Dr. Nelson Ahilijah, president of Ghana Christian University College, wants professors to disciple students to be the hands and feet of Jesus in their communities—no matter their profession or program of study.

Resonate Global Mission

Sitting in a school desk and taking an exam isn’t an everyday thing for a university president, but that’s what Dr.
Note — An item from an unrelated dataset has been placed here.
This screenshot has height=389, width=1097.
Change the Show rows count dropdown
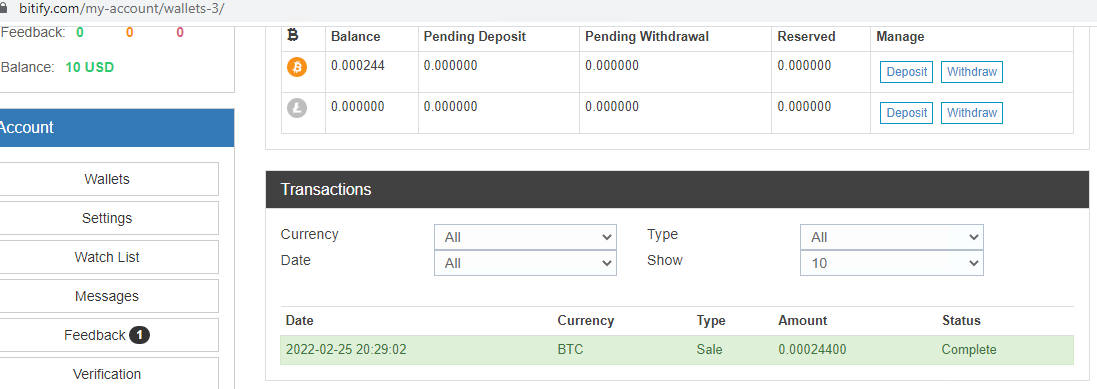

Nelson Ahilijah did.

Ahilijah, the president of Ghana Christian University College, is one of many leaders who trained in Ghana recently with Discipling Marketplace Leaders (DML), an international ministry that focuses on bridging the gap between the marketplace and Christ by teaching people to do their work for God’s glory.
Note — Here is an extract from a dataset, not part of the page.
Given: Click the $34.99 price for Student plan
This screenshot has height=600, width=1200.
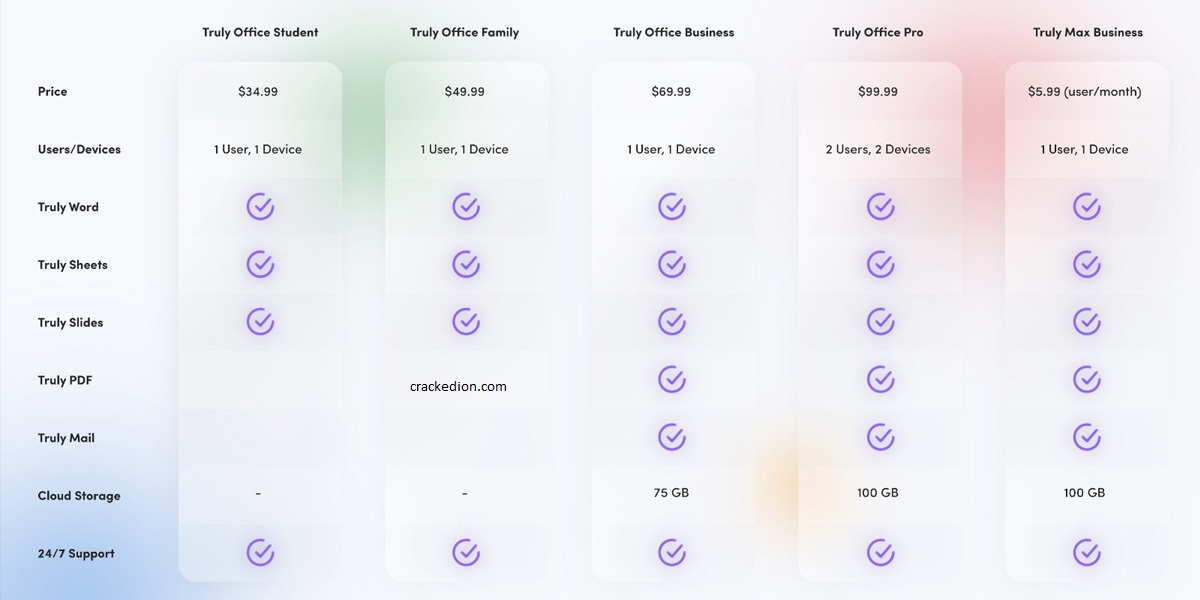Looking at the screenshot, I should (x=258, y=91).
“Too often churches are trying to get people into the building rather than releasing them to be the church Monday through Sunday. . . . Our work can be an act of worship throughout the week,” said Renita Reed-Thomson, DML’s founder and international coordinator, who serves as a missionary with Resonate Global Mission.

Reed-Thomson equips and empowers pastors, business owners, and other leaders like Ahilijah to make disciples in the marketplace.

“[Ahilijah] has believed ‘business as mission’ is critical for the church,” said Reed-Thomson, “but he felt that he lacked the strategic tools to help make it a reality.”

So Ahilijah joined Reed-Thomson for DML’s “Training of Trainers.” Reed-Thomson equipped him with the tools essential for training others in empowering, equipping, encouraging, and discipling business owners -- starting in the university college’s classrooms.

“If the principles taught in the DML curriculum were to be taught in schools . . . as well as churches, there would be a huge impact in closing the gap that exists between the sacred and the secular,” said Ahilijah. That conviction is why he sat for the training and the exam (which he passed).

Now Ahilijah has a vision for teaching DML principles in his university college’s classrooms. He wants professors to disciple students to be the hands and feet of Jesus in their communities -- no matter their profession or program of study.

“The message of DML is not a new or hidden truth,” said Reed-Thomson. “It is simply a forgotten truth. This becomes obvious as we watch the responses of pastors, [who] look at the Bible through a different lens. The new lens sees God has created us to do business and has used business people throughout the Old and New Testament to further his kingdom.”